И Таня вошла в свой двор.
Но много ли путнику нужно? Напиться холодной воды, посидеть на траве, опустив руки на землю. Вот под забором трава. Она стала тоньше, верхушки ее уже сожжены ночным инеем, а все же под вечер и в ней трещат кузнечики, невесть как попавшие в город. А вот и вода. Правда, она не бежит, не струится. Она зиму и лето стоит посреди двора в бочке, прикованная к старым саням.
Таня открыла затычку и дала напиться цветам, смочив их корни, укутанные белым мхом. Потом напилась сама и подошла к деревьям, растущим направо от крыльца. Широкая ель и береза с тонкими ветвями стояли тихо рядом. Ель еще была хороша. Тени ее хватало на полдвора и больше. Но береза! Она уже начинала желтеть.
Таня потрогала ее белый ствол, весь усеянный наростами.
«Что это? Уже осень?» – подумала она.
И береза уронила сморщенный лист в ее подставленные ладони.
«Да, да, – сказала себе Таня, – это в самом деле осень. Однако ирисы под окном еще стоят. Может быть, и мои саранки постоят немного. Но где же все наши?»

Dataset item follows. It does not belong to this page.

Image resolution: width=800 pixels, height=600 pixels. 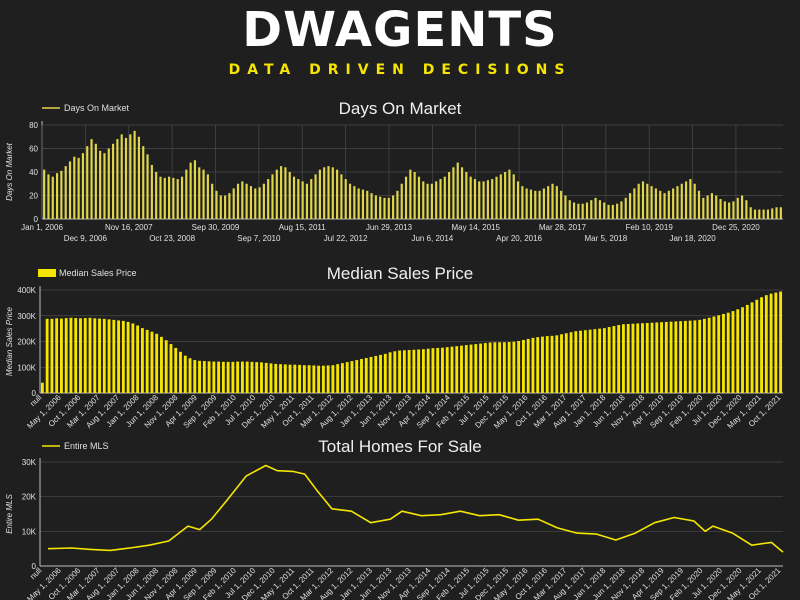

В это время услышала она рядом с собой тихую возню и ворчанье. Оказалось, что это старая кошка Казак привела своих котят и заставила их попрыгать перед Таней. Потом прибежала утка, полоща в клюве червя.

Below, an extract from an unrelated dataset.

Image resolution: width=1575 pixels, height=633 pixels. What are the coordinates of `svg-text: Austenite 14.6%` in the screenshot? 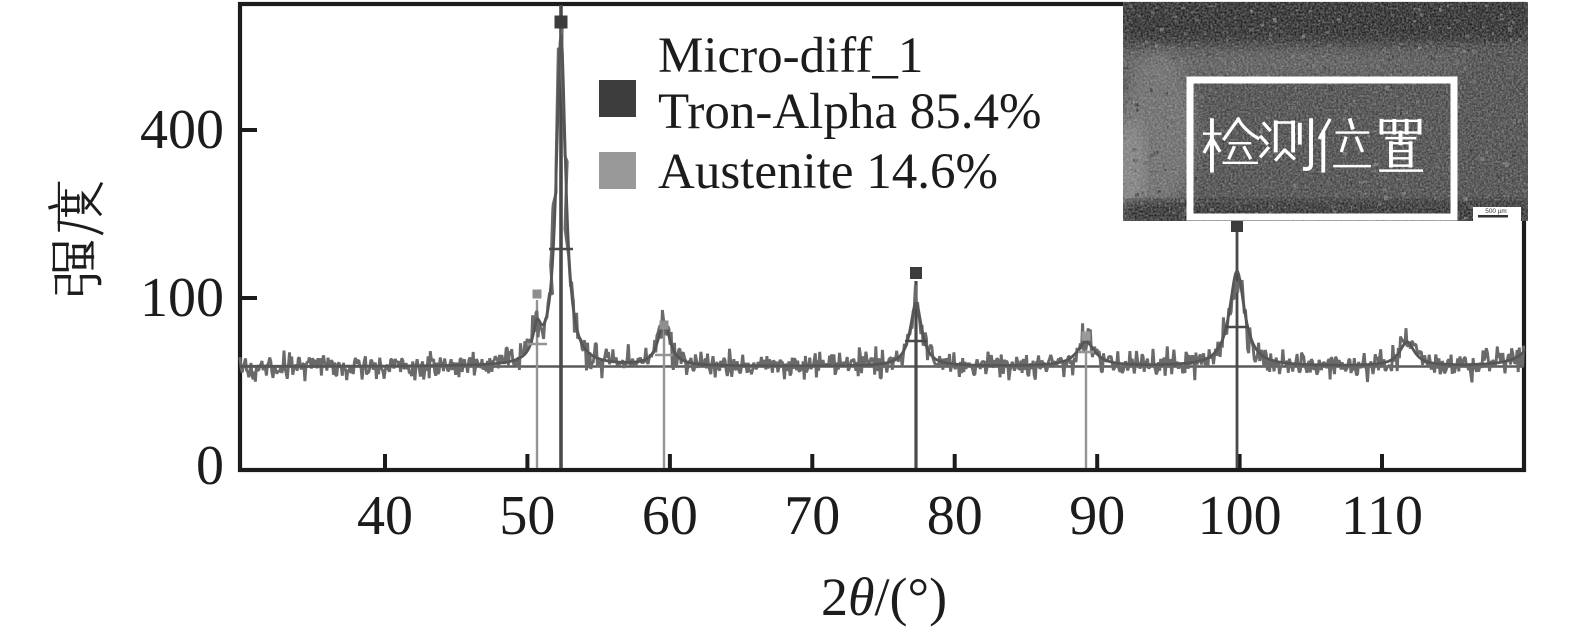 It's located at (828, 172).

Котята за лето выросли, и самый маленький из них, по кличке Орел, уже не боялся ни червей, ни утки.
Затем в калитке показалась собака. Была она ничтожна ростом, с большой головой, и было ей лет десять по меньшей мере.

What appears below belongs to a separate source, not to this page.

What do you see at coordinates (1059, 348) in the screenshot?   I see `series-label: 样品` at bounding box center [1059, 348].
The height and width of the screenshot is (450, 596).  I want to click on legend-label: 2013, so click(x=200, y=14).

Заметив Таню, она остановилась в воротах, и в старых, слезящихся глазах ее засветился стыд: ей было совестно, что не она первая узнала о возвращении Тани. Невольным ее движением было уйти назад, вовсе не заметить Тани. Ведь бывают же и такие случаи в собачьей жизни. Она повернула уже было к водовозке, не вильнув даже хвостом. Но все ее хитрые умыслы разлетелись прахом в тот самый миг, как только Таня позвала ее по имени:
– Тигр!
И тотчас же собака подпрыгнула на своих коротких ногах и бросилась к Тане, в ее зажатые колени.
Таня долго гладила ее голову, покрытую короткой жесткой шерстью, где под кожей нащупывались уже старческие бугры.